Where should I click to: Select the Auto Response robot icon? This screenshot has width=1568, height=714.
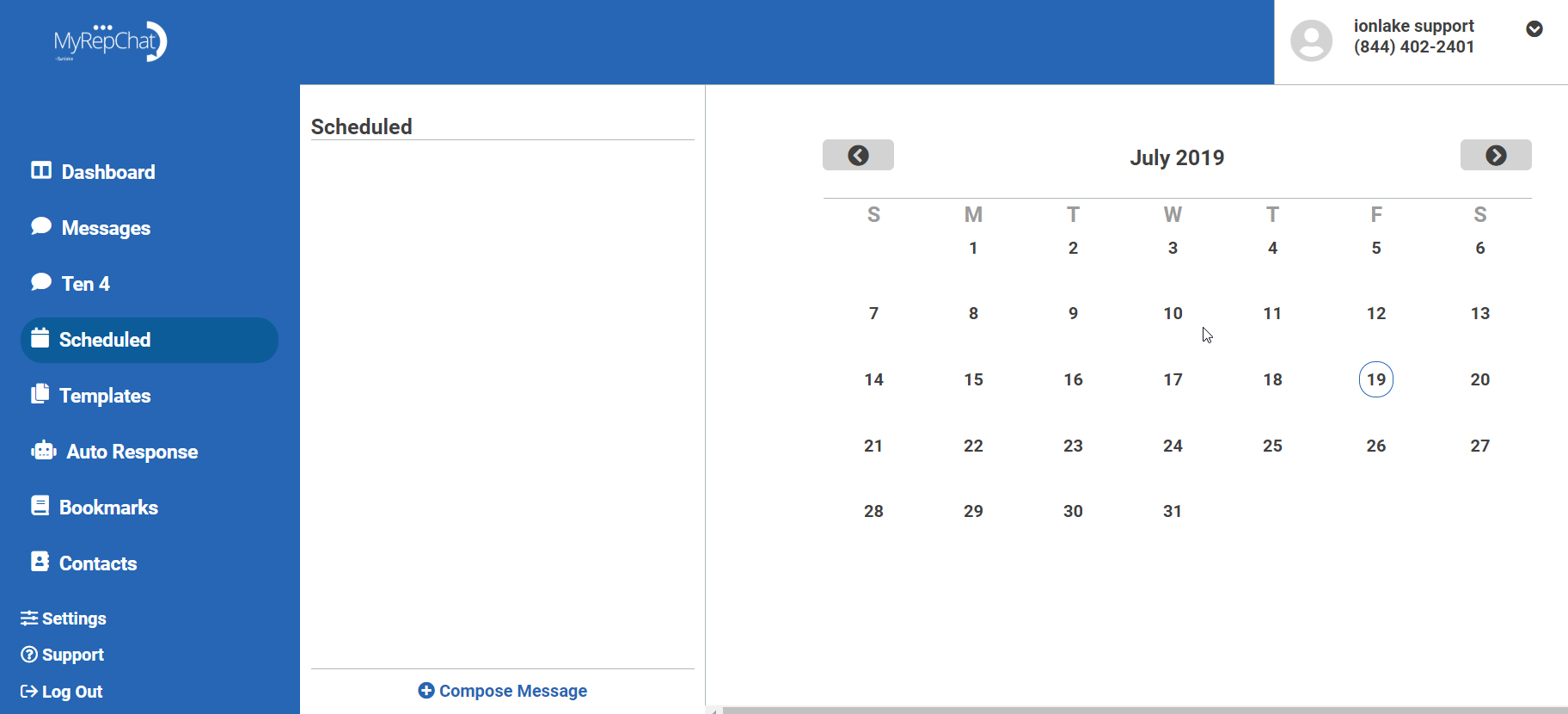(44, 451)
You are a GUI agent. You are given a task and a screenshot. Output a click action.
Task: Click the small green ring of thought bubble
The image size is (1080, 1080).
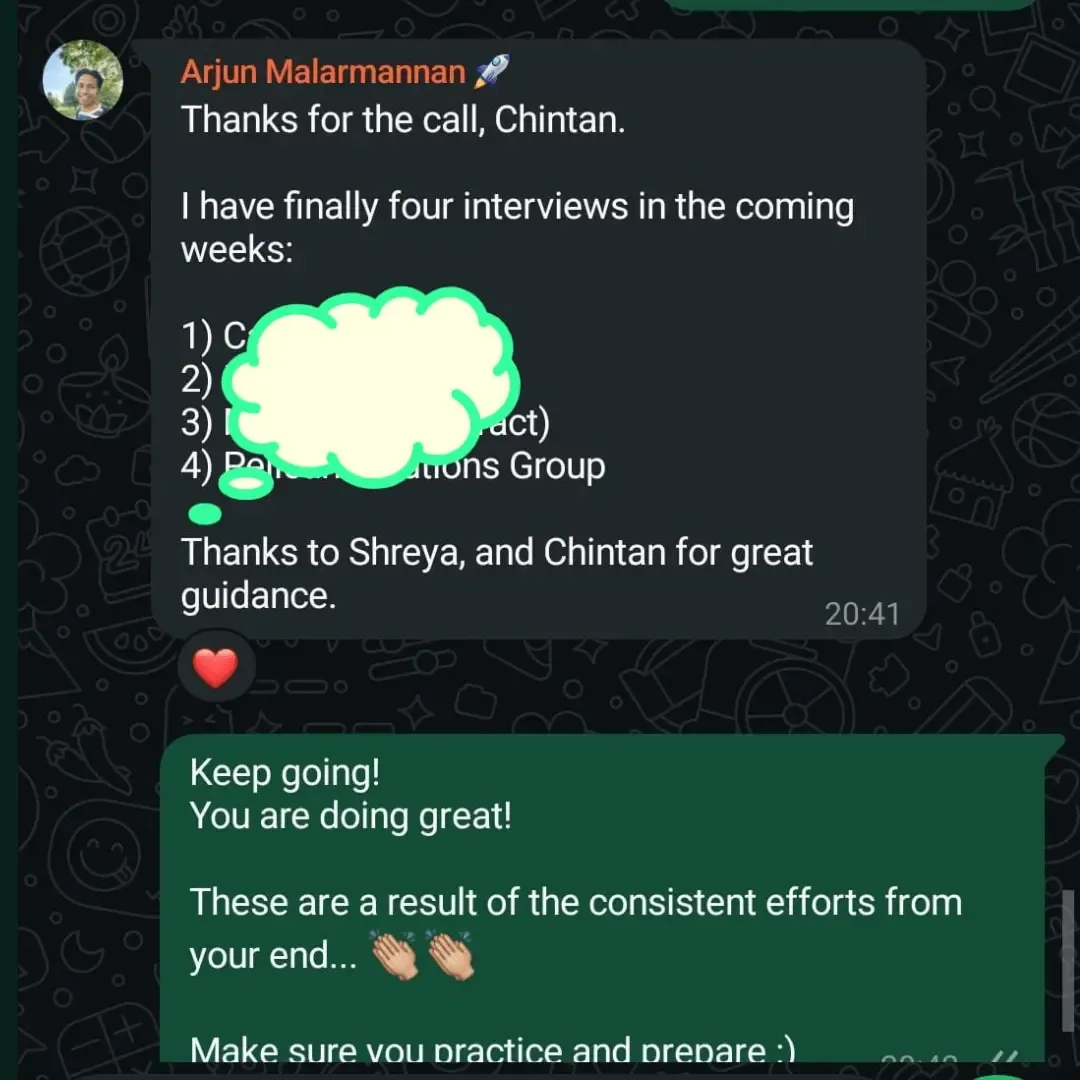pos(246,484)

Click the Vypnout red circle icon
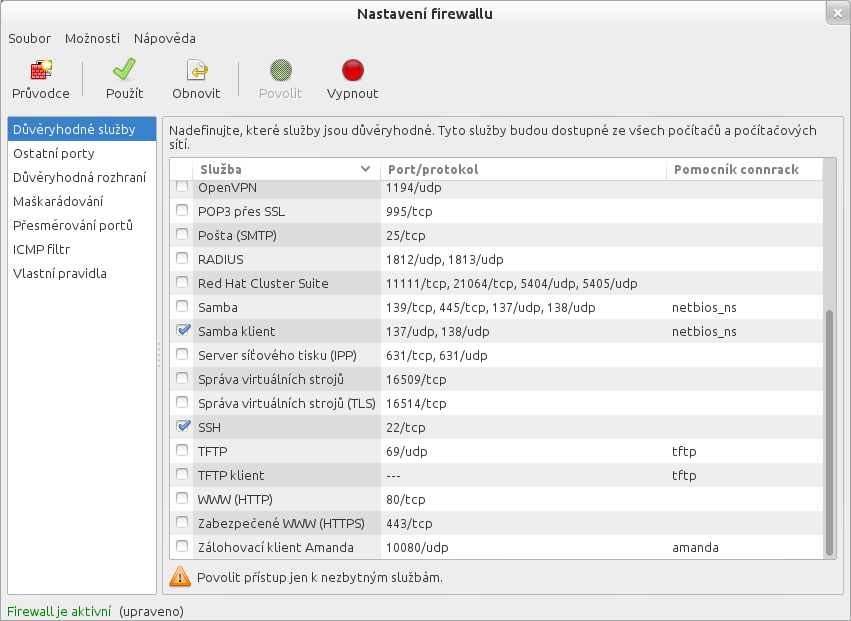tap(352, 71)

--

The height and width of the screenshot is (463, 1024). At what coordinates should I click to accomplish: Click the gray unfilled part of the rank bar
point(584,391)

Task prompt
Edit the material between the line holding "You are a GUI" and the line holding "tap(352, 71)", inclusive, so that "small green ring" becomes "small green circle" and everything else stays the same. Return only those lines, without the pictures.

Written response
You are a GUI agent. You are given a task and a screenshot. Output a click action.
Task: Click the small green circle of thought bubble
The image size is (1080, 1080).
pos(246,484)

Click the Vypnout red circle icon
tap(352, 71)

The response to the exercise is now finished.